How do you know? How do you know? Is that Piper’s opinion? You know it because of that word right there. Read! Look at the book! Don’t get to right here. You can’t see what I’m doing when I do that. Don’t get to right here. Close the book. Have a big argument. Big argument with somebody.

Let’s argue about whether there’s a gate in Jerusalem called the Needles Eye. Camels will get out on their knees. They can squeeze through and save themselves. You don’t even need to argue about that. Just read the rest of the paragraph. “Those who heard it said, ‘Well, then who can be saved?’” They got it. They got it. You just said it’s easier for camels to go through the eye of a needle than for a rich person to go to heaven. Then, nobody can be saved. That’s their conclusion. Nobody can be saved.

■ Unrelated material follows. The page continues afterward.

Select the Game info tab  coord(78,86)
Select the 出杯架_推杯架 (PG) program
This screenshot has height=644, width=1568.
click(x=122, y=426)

Jesus doesn’t say, “No, no, no, no. You misunderstood. There’s a gate.” He said, “Right. That’s right.” He said, “You’re right.” Impossible is the right word. Nobody can be saved. But I save people because I do the impossible. I use people to do the impossible. Get out there and save rich people in Gresham, in Boring. If you’re living like Jack in the mountains, there’s got to be somebody up there somewhere who needs saving.

This is really big. This is really big because this is so full of hope for evangelism. Do you hear it? You walk up to somebody. You know they’ve been an unbeliever, an out-and-out sinner for 55 years. Don’t have the slightest interest. You walk in there with total confidence. “God can save this person.” God’s not the least dependent on anybody’s trajectory.

One more text in this regard: Matthew 28. We’re talking evangelism. “Jesus came and said, ‘All authority is given to me.” Now, we’ve seen how big that is. “All authority is given to me in heaven, Middle East, on earth, Saudi Arabia, Jordan, Syria.” Bless their painful, broken hearts. All the refugees in Europe. He has all authority on earth. “Go, therefore. Make disciples of every nation. “Little teeny you. Fifty million Muslims in Turkey. Go there. Make disciples because I reign in Turkey. I rule Turkey. I’m God and sovereign in Turkey. Go and open your mouth. Teach them to observe everything I’ve commanded.”

Here’s the sweetness of it. I mean, this is big right here. This is big. Really, really, really, really big. This is close, sweet, intimate. I’m with you. I’ll be with you. I’ll tell you. Missionaries need those two things like nothing else. It’s just got to be big ‘cause I feel so alone surrounded by millions of tribal peoples or Muslim peoples or Hindu peoples or Buddhist peoples or pagan European, post-Christian peoples. I’m just so little and tiny and insignificant and alone. I feel like, “Are you far away? Or are you near?” You need it right here, too. It’s not just missionaries who need this.

Everybody who’s a Christian needs to know we have a massive, authoritative Lord in heaven who rules the world. He loves to climb up in a tree with you like he did with John Paton. Remember that story? New Hebrides. Four years, works, one convert: Ibrahim. He’s being chased by 1,500 natives who are going to kill him. Ibrahim’s trying to save his life. He says, “Climb up in this tree. I’ll divert them down there. When they’re gone, get on a boat. We’re done on this island.”

They were. They came back later. I mean, massive success in the New Hebrides later. But he said, at the end of his life when he wrote his autobiography, “In that tree, this promise came to him like it had never come. I am with you.” Those who were trying to kill him. Going underneath. At any minute, his life could be over with a machete.

He said, “I wouldn’t trade those moments in that tree with Jesus for anything.” This really moved me to tears. He said, “Do you have a friend like that?” Don’t you love it when people have a massive God and a sweet and tender friend? We tend to stereotype people, don’t we? “Well, the sovereign of God people, they talk about how big God is.” “I just need a friend. I just need a friend. That’s my problem.” “I’ll be with you.” “I dwell in the high and holy place, and also with him who is of a contrite and lowly spirit, to revive the spirit of the lowly, and to revive the heart of the contrite” (Isaiah 57:15). I love that God. Great God to have.